▶ WORK REQUIRED:
Convert the material below into a JSON list of strings with one string per line. Leave out any blank lines.

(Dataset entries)
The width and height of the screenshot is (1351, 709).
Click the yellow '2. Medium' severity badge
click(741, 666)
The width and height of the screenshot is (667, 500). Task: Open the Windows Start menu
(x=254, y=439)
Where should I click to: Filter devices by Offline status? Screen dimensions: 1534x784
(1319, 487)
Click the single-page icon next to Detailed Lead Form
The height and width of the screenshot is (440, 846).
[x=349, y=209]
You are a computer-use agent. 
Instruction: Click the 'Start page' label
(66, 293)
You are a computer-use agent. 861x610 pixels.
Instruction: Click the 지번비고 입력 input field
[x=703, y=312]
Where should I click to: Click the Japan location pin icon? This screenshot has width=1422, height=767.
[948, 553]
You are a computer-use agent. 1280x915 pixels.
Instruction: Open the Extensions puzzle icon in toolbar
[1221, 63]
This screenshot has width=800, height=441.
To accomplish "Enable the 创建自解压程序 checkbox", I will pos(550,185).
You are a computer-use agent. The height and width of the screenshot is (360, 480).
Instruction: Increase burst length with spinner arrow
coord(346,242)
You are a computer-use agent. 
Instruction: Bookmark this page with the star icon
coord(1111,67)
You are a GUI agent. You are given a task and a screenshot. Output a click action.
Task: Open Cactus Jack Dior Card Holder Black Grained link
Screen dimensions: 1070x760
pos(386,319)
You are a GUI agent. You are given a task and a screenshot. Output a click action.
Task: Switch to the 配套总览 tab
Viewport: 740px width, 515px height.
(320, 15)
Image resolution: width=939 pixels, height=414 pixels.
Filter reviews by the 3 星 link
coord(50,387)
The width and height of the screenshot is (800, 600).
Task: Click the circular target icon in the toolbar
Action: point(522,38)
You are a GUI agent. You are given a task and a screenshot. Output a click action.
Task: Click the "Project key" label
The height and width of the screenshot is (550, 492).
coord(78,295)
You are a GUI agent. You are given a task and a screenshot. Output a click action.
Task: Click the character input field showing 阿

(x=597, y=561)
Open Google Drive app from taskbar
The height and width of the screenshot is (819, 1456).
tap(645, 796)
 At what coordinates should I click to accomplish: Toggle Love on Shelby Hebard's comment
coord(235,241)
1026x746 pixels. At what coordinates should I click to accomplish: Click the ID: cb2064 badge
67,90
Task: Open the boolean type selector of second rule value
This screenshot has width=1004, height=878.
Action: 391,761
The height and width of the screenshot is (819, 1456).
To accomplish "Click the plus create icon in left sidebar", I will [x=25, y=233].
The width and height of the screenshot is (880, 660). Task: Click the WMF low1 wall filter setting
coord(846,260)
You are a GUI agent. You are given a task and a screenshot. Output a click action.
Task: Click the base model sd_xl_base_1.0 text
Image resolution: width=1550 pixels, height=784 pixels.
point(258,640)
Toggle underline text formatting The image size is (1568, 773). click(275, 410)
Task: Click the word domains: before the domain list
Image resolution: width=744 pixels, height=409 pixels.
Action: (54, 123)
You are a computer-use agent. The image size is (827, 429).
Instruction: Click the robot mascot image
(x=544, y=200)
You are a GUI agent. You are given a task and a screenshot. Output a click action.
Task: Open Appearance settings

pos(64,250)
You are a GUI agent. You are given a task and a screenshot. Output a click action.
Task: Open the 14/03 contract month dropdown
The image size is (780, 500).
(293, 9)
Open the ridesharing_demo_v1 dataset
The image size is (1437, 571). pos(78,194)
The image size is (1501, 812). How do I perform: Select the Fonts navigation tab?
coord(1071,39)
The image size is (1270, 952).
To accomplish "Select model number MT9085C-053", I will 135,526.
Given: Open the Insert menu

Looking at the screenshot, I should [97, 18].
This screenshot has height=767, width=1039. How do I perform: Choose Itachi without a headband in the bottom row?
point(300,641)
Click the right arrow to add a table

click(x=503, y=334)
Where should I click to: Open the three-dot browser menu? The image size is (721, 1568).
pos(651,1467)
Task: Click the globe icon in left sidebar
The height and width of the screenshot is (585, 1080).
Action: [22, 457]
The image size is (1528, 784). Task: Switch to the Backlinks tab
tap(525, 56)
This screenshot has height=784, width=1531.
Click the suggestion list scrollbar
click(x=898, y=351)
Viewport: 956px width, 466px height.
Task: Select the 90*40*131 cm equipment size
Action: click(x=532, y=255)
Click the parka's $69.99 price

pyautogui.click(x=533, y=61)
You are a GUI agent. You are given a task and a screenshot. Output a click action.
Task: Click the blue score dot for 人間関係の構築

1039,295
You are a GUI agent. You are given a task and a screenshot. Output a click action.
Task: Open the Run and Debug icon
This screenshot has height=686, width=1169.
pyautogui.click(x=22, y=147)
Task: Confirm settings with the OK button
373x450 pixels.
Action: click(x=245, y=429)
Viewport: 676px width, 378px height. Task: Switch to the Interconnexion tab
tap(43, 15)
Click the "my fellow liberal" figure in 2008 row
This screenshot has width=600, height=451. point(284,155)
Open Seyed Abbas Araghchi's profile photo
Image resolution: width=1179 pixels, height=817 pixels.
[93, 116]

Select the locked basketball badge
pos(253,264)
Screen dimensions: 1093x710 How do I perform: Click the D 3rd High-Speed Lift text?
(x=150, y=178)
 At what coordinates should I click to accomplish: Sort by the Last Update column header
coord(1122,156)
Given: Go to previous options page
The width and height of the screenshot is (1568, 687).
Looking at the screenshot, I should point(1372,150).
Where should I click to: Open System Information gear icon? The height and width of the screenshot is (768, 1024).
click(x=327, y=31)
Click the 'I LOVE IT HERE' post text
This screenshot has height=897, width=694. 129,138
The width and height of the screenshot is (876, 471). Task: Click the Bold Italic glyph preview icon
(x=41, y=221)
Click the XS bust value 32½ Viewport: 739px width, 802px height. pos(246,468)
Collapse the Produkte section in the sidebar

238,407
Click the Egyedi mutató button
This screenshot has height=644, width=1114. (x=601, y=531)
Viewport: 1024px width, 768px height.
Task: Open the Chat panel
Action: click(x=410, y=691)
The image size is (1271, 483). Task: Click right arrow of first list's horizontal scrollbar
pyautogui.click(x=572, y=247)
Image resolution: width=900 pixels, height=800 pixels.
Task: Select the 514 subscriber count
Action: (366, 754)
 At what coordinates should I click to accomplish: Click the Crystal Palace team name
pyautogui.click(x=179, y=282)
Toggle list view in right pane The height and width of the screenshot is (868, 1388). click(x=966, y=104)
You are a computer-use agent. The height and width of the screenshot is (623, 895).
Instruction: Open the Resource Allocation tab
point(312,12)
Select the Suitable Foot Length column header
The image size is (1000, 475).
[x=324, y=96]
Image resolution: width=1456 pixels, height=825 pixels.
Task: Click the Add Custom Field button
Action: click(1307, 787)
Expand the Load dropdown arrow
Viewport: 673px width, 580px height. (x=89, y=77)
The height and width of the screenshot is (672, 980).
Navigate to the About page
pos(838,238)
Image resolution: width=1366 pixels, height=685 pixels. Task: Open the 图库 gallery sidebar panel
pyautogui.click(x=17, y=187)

▶ EXERCISE ANSWER:
[
  "The width and height of the screenshot is (1351, 709).",
  "Click the yellow '2. Medium' severity badge",
  "click(741, 666)",
  "The width and height of the screenshot is (667, 500). Task: Open the Windows Start menu",
  "(x=254, y=439)",
  "Where should I click to: Filter devices by Offline status? Screen dimensions: 1534x784",
  "(1319, 487)",
  "Click the single-page icon next to Detailed Lead Form",
  "The height and width of the screenshot is (440, 846).",
  "[x=349, y=209]",
  "You are a computer-use agent. ",
  "Instruction: Click the 'Start page' label",
  "(66, 293)",
  "You are a computer-use agent. 861x610 pixels.",
  "Instruction: Click the 지번비고 입력 input field",
  "[x=703, y=312]",
  "Where should I click to: Click the Japan location pin icon? This screenshot has width=1422, height=767.",
  "[948, 553]",
  "You are a computer-use agent. 1280x915 pixels.",
  "Instruction: Open the Extensions puzzle icon in toolbar",
  "[1221, 63]",
  "This screenshot has width=800, height=441.",
  "To accomplish \"Enable the 创建自解压程序 checkbox\", I will pos(550,185).",
  "You are a computer-use agent. The height and width of the screenshot is (360, 480).",
  "Instruction: Increase burst length with spinner arrow",
  "coord(346,242)",
  "You are a computer-use agent. ",
  "Instruction: Bookmark this page with the star icon",
  "coord(1111,67)",
  "You are a GUI agent. You are given a task and a screenshot. Output a click action.",
  "Task: Open Cactus Jack Dior Card Holder Black Grained link",
  "Screen dimensions: 1070x760",
  "pos(386,319)",
  "You are a GUI agent. You are given a task and a screenshot. Output a click action.",
  "Task: Switch to the 配套总览 tab",
  "Viewport: 740px width, 515px height.",
  "(320, 15)",
  "Image resolution: width=939 pixels, height=414 pixels.",
  "Filter reviews by the 3 星 link",
  "coord(50,387)",
  "The width and height of the screenshot is (800, 600).",
  "Task: Click the circular target icon in the toolbar",
  "Action: point(522,38)",
  "You are a GUI agent. You are given a task and a screenshot. Output a click action.",
  "Task: Click the \"Project key\" label",
  "The height and width of the screenshot is (550, 492).",
  "coord(78,295)",
  "You are a GUI agent. You are given a task and a screenshot. Output a click action.",
  "Task: Click the character input field showing 阿",
  "(x=597, y=561)",
  "Open Google Drive app from taskbar",
  "The height and width of the screenshot is (819, 1456).",
  "tap(645, 796)",
  " At what coordinates should I click to accomplish: Toggle Love on Shelby Hebard's comment",
  "coord(235,241)",
  "1026x746 pixels. At what coordinates should I click to accomplish: Click the ID: cb2064 badge",
  "67,90",
  "Task: Open the boolean type selector of second rule value",
  "This screenshot has width=1004, height=878.",
  "Action: 391,761",
  "The height and width of the screenshot is (819, 1456).",
  "To accomplish \"Click the plus create icon in left sidebar\", I will [x=25, y=233].",
  "The width and height of the screenshot is (880, 660). Task: Click the WMF low1 wall filter setting",
  "coord(846,260)",
  "You are a GUI agent. You are given a task and a screenshot. Output a click action.",
  "Task: Click the base model sd_xl_base_1.0 text",
  "Image resolution: width=1550 pixels, height=784 pixels.",
  "point(258,640)",
  "Toggle underline text formatting The image size is (1568, 773). click(275, 410)",
  "Task: Click the word domains: before the domain list",
  "Image resolution: width=744 pixels, height=409 pixels.",
  "Action: (54, 123)",
  "You are a computer-use agent. The image size is (827, 429).",
  "Instruction: Click the robot mascot image",
  "(x=544, y=200)",
  "You are a GUI agent. You are given a task and a screenshot. Output a click action.",
  "Task: Open Appearance settings",
  "pos(64,250)",
  "You are a GUI agent. You are given a task and a screenshot. Output a click action.",
  "Task: Open the 14/03 contract month dropdown",
  "The image size is (780, 500).",
  "(293, 9)",
  "Open the ridesharing_demo_v1 dataset",
  "The image size is (1437, 571). pos(78,194)",
  "The image size is (1501, 812). How do I perform: Select the Fonts navigation tab?",
  "coord(1071,39)",
  "The image size is (1270, 952).",
  "To accomplish \"Select model number MT9085C-053\", I will 135,526.",
  "Given: Open the Insert menu",
  "Looking at the screenshot, I should [97, 18].",
  "This screenshot has height=767, width=1039. How do I perform: Choose Itachi without a headband in the bottom row?",
  "point(300,641)",
  "Click the right arrow to add a table",
  "click(x=503, y=334)",
  "Where should I click to: Open the three-dot browser menu? The image size is (721, 1568).",
  "pos(651,1467)",
  "Task: Click the globe icon in left sidebar",
  "The height and width of the screenshot is (585, 1080).",
  "Action: [22, 457]",
  "The image size is (1528, 784). Task: Switch to the Backlinks tab",
  "tap(525, 56)",
  "This screenshot has height=784, width=1531.",
  "Click the suggestion list scrollbar",
  "click(x=898, y=351)",
  "Viewport: 956px width, 466px height.",
  "Task: Select the 90*40*131 cm equipment size",
  "Action: click(x=532, y=255)",
  "Click the parka's $69.99 price",
  "pyautogui.click(x=533, y=61)",
  "You are a GUI agent. You are given a task and a screenshot. Output a click action.",
  "Task: Click the blue score dot for 人間関係の構築",
  "1039,295",
  "You are a GUI agent. You are given a task and a screenshot. Output a click action.",
  "Task: Open the Run and Debug icon",
  "This screenshot has height=686, width=1169.",
  "pyautogui.click(x=22, y=147)",
  "Task: Confirm settings with the OK button",
  "373x450 pixels.",
  "Action: click(x=245, y=429)",
  "Viewport: 676px width, 378px height. Task: Switch to the Interconnexion tab",
  "tap(43, 15)",
  "Click the \"my fellow liberal\" figure in 2008 row",
  "This screenshot has width=600, height=451. point(284,155)",
  "Open Seyed Abbas Araghchi's profile photo",
  "Image resolution: width=1179 pixels, height=817 pixels.",
  "[93, 116]",
  "Select the locked basketball badge",
  "pos(253,264)",
  "Screen dimensions: 1093x710 How do I perform: Click the D 3rd High-Speed Lift text?",
  "(x=150, y=178)",
  " At what coordinates should I click to accomplish: Sort by the Last Update column header",
  "coord(1122,156)",
  "Given: Go to previous options page",
  "The width and height of the screenshot is (1568, 687).",
  "Looking at the screenshot, I should point(1372,150).",
  "Where should I click to: Open System Information gear icon? The height and width of the screenshot is (768, 1024).",
  "click(x=327, y=31)",
  "Click the 'I LOVE IT HERE' post text",
  "This screenshot has height=897, width=694. 129,138",
  "The width and height of the screenshot is (876, 471). Task: Click the Bold Italic glyph preview icon",
  "(x=41, y=221)",
  "Click the XS bust value 32½ Viewport: 739px width, 802px height. pos(246,468)",
  "Collapse the Produkte section in the sidebar",
  "238,407",
  "Click the Egyedi mutató button",
  "This screenshot has height=644, width=1114. (x=601, y=531)",
  "Viewport: 1024px width, 768px height.",
  "Task: Open the Chat panel",
  "Action: click(x=410, y=691)",
  "The image size is (1271, 483). Task: Click right arrow of first list's horizontal scrollbar",
  "pyautogui.click(x=572, y=247)",
  "Image resolution: width=900 pixels, height=800 pixels.",
  "Task: Select the 514 subscriber count",
  "Action: (366, 754)",
  " At what coordinates should I click to accomplish: Click the Crystal Palace team name",
  "pyautogui.click(x=179, y=282)",
  "Toggle list view in right pane The height and width of the screenshot is (868, 1388). click(x=966, y=104)",
  "You are a computer-use agent. The height and width of the screenshot is (623, 895).",
  "Instruction: Open the Resource Allocation tab",
  "point(312,12)",
  "Select the Suitable Foot Length column header",
  "The image size is (1000, 475).",
  "[x=324, y=96]",
  "Image resolution: width=1456 pixels, height=825 pixels.",
  "Task: Click the Add Custom Field button",
  "Action: click(1307, 787)",
  "Expand the Load dropdown arrow",
  "Viewport: 673px width, 580px height. (x=89, y=77)",
  "The height and width of the screenshot is (672, 980).",
  "Navigate to the About page",
  "pos(838,238)",
  "Image resolution: width=1366 pixels, height=685 pixels. Task: Open the 图库 gallery sidebar panel",
  "pyautogui.click(x=17, y=187)"
]